= Pakosław of Sandomierz =

13th-century Polish nobleman

Pakosław of Sandomierz (Pakosław z Sandomierza or Pakosław Sandomierski) was a Polish nobleman who served as Voivode of Sandomierz in the first half of the 13th century, during the period of the feudal fragmentation of Poland. He is best known for his role in the defence of Lesser Poland during the First Mongol invasion of Poland and for commanding the Sandomierz contingent at the Battle of Chmielnik in 1241.

==Life==
Pakosław is recorded in 13th-century charters as one of the leading nobles of the Kraków–Sandomierz region and a close associate of the ducal court.
According to modern prosopographical studies of Małopolska officials, he held the office of voivode of Sandomierz roughly from the 1230s until the early 1240s, making him one of the highest-ranking lay dignitaries in the duchy.

==Mongol invasion and Battle of Chmielnik==
When the First Mongol invasion of Poland reached Lesser Poland, Pakosław as voivode was responsible for the defence of the Sandomierz region. In February 1241 the Mongols captured and burned Sandomierz, after which Pakosław is said to have withdrawn with surviving forces towards Kraków.

On 18 March 1241 he and the Kraków voivode Włodzimierz of Cracow led a combined army drawn from the Kraków and Sandomierz provinces against the main Mongol force near Chmielnik. Medieval narrative sources, especially the chronicle of Jan Długosz, describe Pakosław as commanding the Sandomierz contingent on the right wing of the Polish line and taking an active part in the fighting.

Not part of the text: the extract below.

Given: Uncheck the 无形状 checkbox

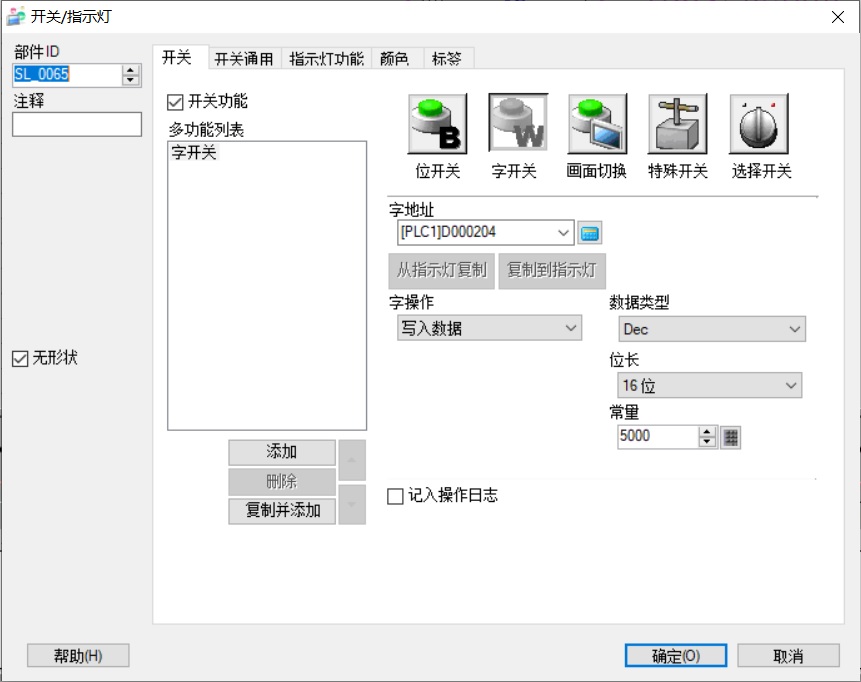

The Polish army was defeated after an initial phase in which it appears to have had some success; most of the Kraków–Sandomierz knights were killed or captured.
Older historiography, following Długosz, usually stated that Pakosław fell in the battle together with Włodzimierz and other leading nobles, while some modern popular accounts instead suggest that he managed to escape from the field with a small group of retainers. Prosopographical research, which still records Pakosław among high-ranking office-holders after 1241, has led some historians to question the traditional version of his death and to consider the possibility that he survived the Mongol campaign and died a few years later.